- _Task statement_
Please print each of the entries below exactly.

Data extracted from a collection
[Start of section]

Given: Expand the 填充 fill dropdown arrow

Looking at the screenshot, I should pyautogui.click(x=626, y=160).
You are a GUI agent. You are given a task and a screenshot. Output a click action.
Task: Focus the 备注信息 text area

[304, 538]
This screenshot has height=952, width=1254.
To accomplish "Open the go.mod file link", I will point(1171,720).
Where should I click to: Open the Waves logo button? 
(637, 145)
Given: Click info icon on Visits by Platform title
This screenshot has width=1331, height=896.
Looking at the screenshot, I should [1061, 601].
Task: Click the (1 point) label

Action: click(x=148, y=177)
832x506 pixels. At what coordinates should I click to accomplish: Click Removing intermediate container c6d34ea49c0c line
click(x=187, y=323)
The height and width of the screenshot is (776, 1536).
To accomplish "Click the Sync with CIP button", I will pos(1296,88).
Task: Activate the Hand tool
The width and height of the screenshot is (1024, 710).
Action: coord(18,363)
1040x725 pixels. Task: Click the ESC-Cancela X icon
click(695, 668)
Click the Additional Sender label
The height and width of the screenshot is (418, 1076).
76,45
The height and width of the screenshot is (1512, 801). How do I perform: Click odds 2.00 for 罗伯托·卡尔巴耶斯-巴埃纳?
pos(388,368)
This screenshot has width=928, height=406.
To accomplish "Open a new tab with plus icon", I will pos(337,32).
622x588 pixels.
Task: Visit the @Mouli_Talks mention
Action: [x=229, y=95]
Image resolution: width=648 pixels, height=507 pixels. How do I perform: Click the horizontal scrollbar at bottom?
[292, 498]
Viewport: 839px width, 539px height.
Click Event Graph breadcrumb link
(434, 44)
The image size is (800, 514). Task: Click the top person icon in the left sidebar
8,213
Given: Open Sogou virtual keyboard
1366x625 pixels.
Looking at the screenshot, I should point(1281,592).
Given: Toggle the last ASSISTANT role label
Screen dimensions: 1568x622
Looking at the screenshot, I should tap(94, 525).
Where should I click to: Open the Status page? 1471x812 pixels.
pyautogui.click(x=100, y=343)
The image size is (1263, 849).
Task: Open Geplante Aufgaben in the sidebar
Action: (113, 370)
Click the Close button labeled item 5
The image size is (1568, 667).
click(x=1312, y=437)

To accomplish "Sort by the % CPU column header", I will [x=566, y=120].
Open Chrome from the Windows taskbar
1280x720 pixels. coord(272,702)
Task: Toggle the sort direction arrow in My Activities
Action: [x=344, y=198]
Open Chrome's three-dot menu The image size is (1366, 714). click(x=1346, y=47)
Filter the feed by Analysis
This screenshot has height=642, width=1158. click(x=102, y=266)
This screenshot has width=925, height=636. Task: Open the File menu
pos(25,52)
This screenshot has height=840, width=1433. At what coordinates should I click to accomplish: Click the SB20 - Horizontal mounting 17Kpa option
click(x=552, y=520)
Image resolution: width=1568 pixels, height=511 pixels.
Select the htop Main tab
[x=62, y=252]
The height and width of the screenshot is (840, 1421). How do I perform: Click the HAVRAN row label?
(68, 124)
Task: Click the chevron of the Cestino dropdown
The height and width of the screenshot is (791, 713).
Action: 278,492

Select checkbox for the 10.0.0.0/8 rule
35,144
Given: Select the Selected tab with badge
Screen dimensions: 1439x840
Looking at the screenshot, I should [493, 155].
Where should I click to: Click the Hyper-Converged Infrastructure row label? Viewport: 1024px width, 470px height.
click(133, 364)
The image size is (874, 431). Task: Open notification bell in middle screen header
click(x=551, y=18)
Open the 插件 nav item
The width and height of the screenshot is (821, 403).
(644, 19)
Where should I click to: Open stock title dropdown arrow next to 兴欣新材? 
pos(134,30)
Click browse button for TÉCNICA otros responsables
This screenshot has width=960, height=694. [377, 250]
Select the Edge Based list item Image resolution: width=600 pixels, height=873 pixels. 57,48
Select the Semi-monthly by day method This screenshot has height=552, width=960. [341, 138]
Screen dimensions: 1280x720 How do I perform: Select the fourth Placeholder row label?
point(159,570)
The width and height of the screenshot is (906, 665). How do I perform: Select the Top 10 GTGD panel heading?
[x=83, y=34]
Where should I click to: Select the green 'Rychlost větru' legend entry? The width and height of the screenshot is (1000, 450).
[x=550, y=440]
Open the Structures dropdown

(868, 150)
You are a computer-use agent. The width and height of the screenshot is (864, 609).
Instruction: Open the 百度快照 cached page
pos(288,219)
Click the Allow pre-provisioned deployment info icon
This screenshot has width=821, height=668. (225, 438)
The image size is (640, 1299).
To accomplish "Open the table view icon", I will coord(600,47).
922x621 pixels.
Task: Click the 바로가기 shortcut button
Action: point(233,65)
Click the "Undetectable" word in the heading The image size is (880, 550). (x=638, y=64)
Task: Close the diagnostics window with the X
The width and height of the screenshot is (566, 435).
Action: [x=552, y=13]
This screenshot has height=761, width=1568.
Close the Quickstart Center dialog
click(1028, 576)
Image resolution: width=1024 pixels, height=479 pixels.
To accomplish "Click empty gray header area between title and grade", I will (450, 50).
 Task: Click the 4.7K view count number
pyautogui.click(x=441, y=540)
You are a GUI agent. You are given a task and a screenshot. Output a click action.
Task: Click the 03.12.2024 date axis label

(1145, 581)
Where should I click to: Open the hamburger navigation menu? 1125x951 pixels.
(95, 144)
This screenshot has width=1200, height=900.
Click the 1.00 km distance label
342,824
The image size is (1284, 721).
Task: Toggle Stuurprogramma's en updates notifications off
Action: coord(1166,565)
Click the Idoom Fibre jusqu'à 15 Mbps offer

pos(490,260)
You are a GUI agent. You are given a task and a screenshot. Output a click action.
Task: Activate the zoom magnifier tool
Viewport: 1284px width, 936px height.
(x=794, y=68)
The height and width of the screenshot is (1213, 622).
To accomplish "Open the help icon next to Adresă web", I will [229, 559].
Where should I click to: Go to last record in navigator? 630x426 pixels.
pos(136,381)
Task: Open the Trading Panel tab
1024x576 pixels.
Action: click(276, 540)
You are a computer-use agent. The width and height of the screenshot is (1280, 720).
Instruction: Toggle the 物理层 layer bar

[End of section]

- _Written reply_
Given: Expand the 填充 fill dropdown arrow

Looking at the screenshot, I should pyautogui.click(x=626, y=160).
You are a GUI agent. You are given a task and a screenshot. Output a click action.
Task: Focus the 备注信息 text area

[304, 538]
This screenshot has height=952, width=1254.
To accomplish "Open the go.mod file link", I will point(1171,720).
Where should I click to: Open the Waves logo button? 
(637, 145)
Given: Click info icon on Visits by Platform title
This screenshot has width=1331, height=896.
Looking at the screenshot, I should [1061, 601].
Task: Click the (1 point) label

Action: click(x=148, y=177)
832x506 pixels. At what coordinates should I click to accomplish: Click Removing intermediate container c6d34ea49c0c line
click(x=187, y=323)
The height and width of the screenshot is (776, 1536).
To accomplish "Click the Sync with CIP button", I will pos(1296,88).
Task: Activate the Hand tool
The width and height of the screenshot is (1024, 710).
Action: coord(18,363)
1040x725 pixels. Task: Click the ESC-Cancela X icon
click(695, 668)
Click the Additional Sender label
The height and width of the screenshot is (418, 1076).
76,45
The height and width of the screenshot is (1512, 801). How do I perform: Click odds 2.00 for 罗伯托·卡尔巴耶斯-巴埃纳?
pos(388,368)
This screenshot has width=928, height=406.
To accomplish "Open a new tab with plus icon", I will pos(337,32).
622x588 pixels.
Task: Visit the @Mouli_Talks mention
Action: [x=229, y=95]
Image resolution: width=648 pixels, height=507 pixels. How do I perform: Click the horizontal scrollbar at bottom?
[292, 498]
Viewport: 839px width, 539px height.
Click Event Graph breadcrumb link
(434, 44)
The image size is (800, 514). Task: Click the top person icon in the left sidebar
8,213
Given: Open Sogou virtual keyboard
1366x625 pixels.
Looking at the screenshot, I should point(1281,592).
Given: Toggle the last ASSISTANT role label
Screen dimensions: 1568x622
Looking at the screenshot, I should tap(94, 525).
Where should I click to: Open the Status page? 1471x812 pixels.
pyautogui.click(x=100, y=343)
The image size is (1263, 849).
Task: Open Geplante Aufgaben in the sidebar
Action: (113, 370)
Click the Close button labeled item 5
The image size is (1568, 667).
click(x=1312, y=437)

To accomplish "Sort by the % CPU column header", I will [x=566, y=120].
Open Chrome from the Windows taskbar
1280x720 pixels. coord(272,702)
Task: Toggle the sort direction arrow in My Activities
Action: [x=344, y=198]
Open Chrome's three-dot menu The image size is (1366, 714). click(x=1346, y=47)
Filter the feed by Analysis
This screenshot has height=642, width=1158. click(x=102, y=266)
This screenshot has width=925, height=636. Task: Open the File menu
pos(25,52)
This screenshot has height=840, width=1433. At what coordinates should I click to accomplish: Click the SB20 - Horizontal mounting 17Kpa option
click(x=552, y=520)
Image resolution: width=1568 pixels, height=511 pixels.
Select the htop Main tab
[x=62, y=252]
The height and width of the screenshot is (840, 1421). How do I perform: Click the HAVRAN row label?
(68, 124)
Task: Click the chevron of the Cestino dropdown
The height and width of the screenshot is (791, 713).
Action: 278,492

Select checkbox for the 10.0.0.0/8 rule
35,144
Given: Select the Selected tab with badge
Screen dimensions: 1439x840
Looking at the screenshot, I should [493, 155].
Where should I click to: Click the Hyper-Converged Infrastructure row label? Viewport: 1024px width, 470px height.
click(133, 364)
The image size is (874, 431). Task: Open notification bell in middle screen header
click(x=551, y=18)
Open the 插件 nav item
The width and height of the screenshot is (821, 403).
(644, 19)
Where should I click to: Open stock title dropdown arrow next to 兴欣新材? 
pos(134,30)
Click browse button for TÉCNICA otros responsables
This screenshot has width=960, height=694. [377, 250]
Select the Edge Based list item Image resolution: width=600 pixels, height=873 pixels. 57,48
Select the Semi-monthly by day method This screenshot has height=552, width=960. [341, 138]
Screen dimensions: 1280x720 How do I perform: Select the fourth Placeholder row label?
point(159,570)
The width and height of the screenshot is (906, 665). How do I perform: Select the Top 10 GTGD panel heading?
[x=83, y=34]
Where should I click to: Select the green 'Rychlost větru' legend entry? The width and height of the screenshot is (1000, 450).
[x=550, y=440]
Open the Structures dropdown

(868, 150)
You are a computer-use agent. The width and height of the screenshot is (864, 609).
Instruction: Open the 百度快照 cached page
pos(288,219)
Click the Allow pre-provisioned deployment info icon
This screenshot has width=821, height=668. (225, 438)
The image size is (640, 1299).
To accomplish "Open the table view icon", I will coord(600,47).
922x621 pixels.
Task: Click the 바로가기 shortcut button
Action: point(233,65)
Click the "Undetectable" word in the heading The image size is (880, 550). (x=638, y=64)
Task: Close the diagnostics window with the X
The width and height of the screenshot is (566, 435).
Action: [x=552, y=13]
This screenshot has height=761, width=1568.
Close the Quickstart Center dialog
click(1028, 576)
Image resolution: width=1024 pixels, height=479 pixels.
To accomplish "Click empty gray header area between title and grade", I will (450, 50).
 Task: Click the 4.7K view count number
pyautogui.click(x=441, y=540)
You are a GUI agent. You are given a task and a screenshot. Output a click action.
Task: Click the 03.12.2024 date axis label

(1145, 581)
Where should I click to: Open the hamburger navigation menu? 1125x951 pixels.
(95, 144)
This screenshot has width=1200, height=900.
Click the 1.00 km distance label
342,824
The image size is (1284, 721).
Task: Toggle Stuurprogramma's en updates notifications off
Action: coord(1166,565)
Click the Idoom Fibre jusqu'à 15 Mbps offer

pos(490,260)
You are a GUI agent. You are given a task and a screenshot. Output a click action.
Task: Activate the zoom magnifier tool
Viewport: 1284px width, 936px height.
(x=794, y=68)
The height and width of the screenshot is (1213, 622).
To accomplish "Open the help icon next to Adresă web", I will [229, 559].
Where should I click to: Go to last record in navigator? 630x426 pixels.
pos(136,381)
Task: Open the Trading Panel tab
1024x576 pixels.
Action: click(276, 540)
You are a computer-use agent. The width and height of the screenshot is (1280, 720).
Instruction: Toggle the 物理层 layer bar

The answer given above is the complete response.